> EXERCISE TASK A
In the information security flashcards, what physical safeguard uses two sets of doors on either end of a small room?
> EXERCISE TASK B
Using the information security flashcards, explain what the least privilege rule means for the access users get.
> EXERCISE TASK C
Please copy from the information security flashcards the passage from "EXTERNAL ATTACKER" to "employee. This is called ___.".

> DOCUMENT SECTION

——————————

IS3350 CHAPTER 1 Flashcards
Management and regulatory controls are usually policies, standards, guidelines, and procedures. They can also be the laws an organization must follow. This is called ___.
ADMINISTRATIVE SAFEGUARDS
The security goal of ensuring that you can access information systems and their data when you need them. They must be available in a dependable and timely manner. This is called ___.
AVAILABILITY
The designs, blueprints, or plans that make an organizations product or service unique is ___.
COMPETITIVE EDGE
The security goal of ensuring that only authorized persons can access information systems and their data. This is called ___.
CONFIDENTIALITY
Any protective action that reduces information security risks. These actions may eliminate or lesson vulnerabilities, control threats, or reduce risk. Safeguards is another term for controls. This is called ___.
CONTROL
The science and practice of hiding information so that unauthorized persons can’t read it is called ___.
CRYPTOGRAPHY
Attack that disrupts information systems so that they’re no longer available to users is called ___.
DENIAL OF SERVICE (DoS) ATTACK
A successful attack against a vulnerability is called ___.
EXPLOIT
An attacker that has no current relationship with the organization they’re attacking is called ___.
EXTERNAL ATTACKER
Intelligence, knowledge, and data. You can store information in paper or electronic form is called ___.
INFORMATION
The study and practice of protecting information. The main goal of information security is to protect its confidentiality, integrity, and availability is called ___.
INFORMATION SECURITY
The security goal of ensuring that no changes are made to information systems and their data without permissions is called ___.
INTEGRITY
An attacker that has a current relationship with the organization he or she is attacking. It can be an angry employee. This is called ___.
INTERNAL ATTACKER
A rule that systems should run with the lowest level of permissions needed to complete tasks. This means users should have the least amount of access needed to do their jobs is called ___.
LEAST PRIVILEGE
This term refers to any software that performs harmful, unauthorized , or unknown activity and is called ___.
MALWARE
A physical security safeguard that controls entry into a protected area. This entry method has two sets of doors on either end of a small room and is called ___.
MANTRAP
This is a rule that users should have access to only the the information they need to do their jobs and called ___.
NEED TO KNOW
A piece of software or code that fixes a programs’ security vulnerabilities. These are available for many types of software, including operating systems and is called ___.

——————————

> INFORMATION GIVEN

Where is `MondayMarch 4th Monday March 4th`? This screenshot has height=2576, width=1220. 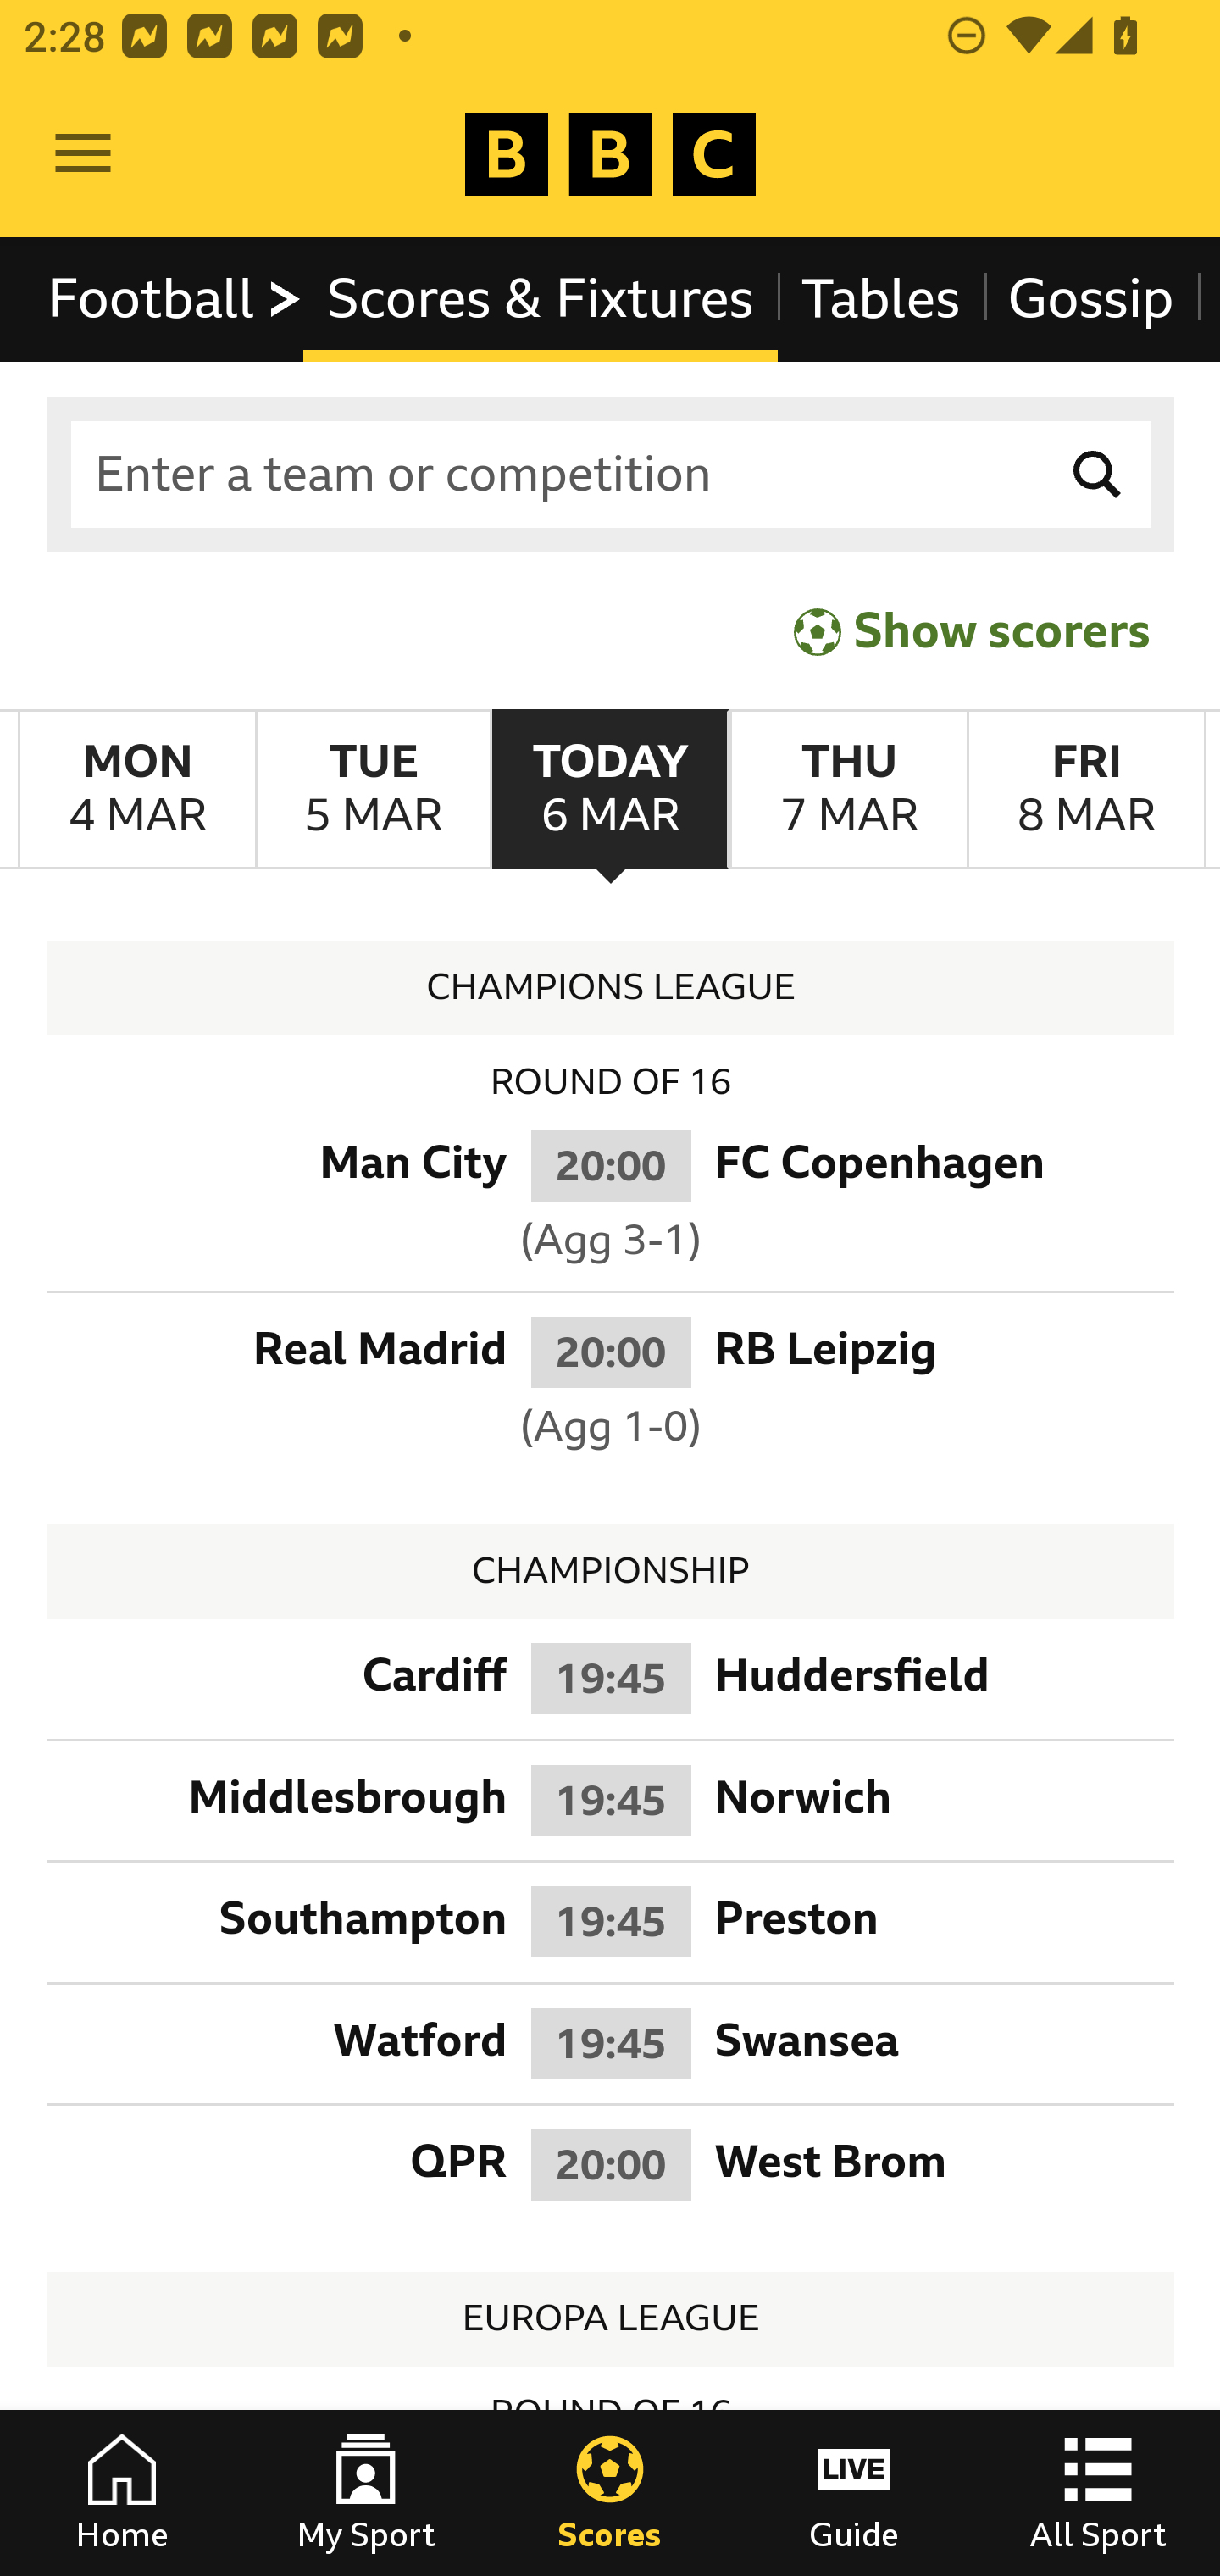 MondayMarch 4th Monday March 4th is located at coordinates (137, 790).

——————————

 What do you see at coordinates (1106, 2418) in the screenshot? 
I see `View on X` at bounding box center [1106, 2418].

——————————

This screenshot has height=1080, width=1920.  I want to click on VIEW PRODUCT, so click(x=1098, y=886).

——————————

> WRITTEN ANSWER A
A mantrap.

> WRITTEN ANSWER B
Least privilege is the rule that systems should run with the lowest level of permissions needed to complete tasks. For users, this means they should have the least amount of access needed to do their jobs.

> WRITTEN ANSWER C
EXTERNAL ATTACKER
Intelligence, knowledge, and data. You can store information in paper or electronic form is called ___.
INFORMATION
The study and practice of protecting information. The main goal of information security is to protect its confidentiality, integrity, and availability is called ___.
INFORMATION SECURITY
The security goal of ensuring that no changes are made to information systems and their data without permissions is called ___.
INTEGRITY
An attacker that has a current relationship with the organization he or she is attacking. It can be an angry employee. This is called ___.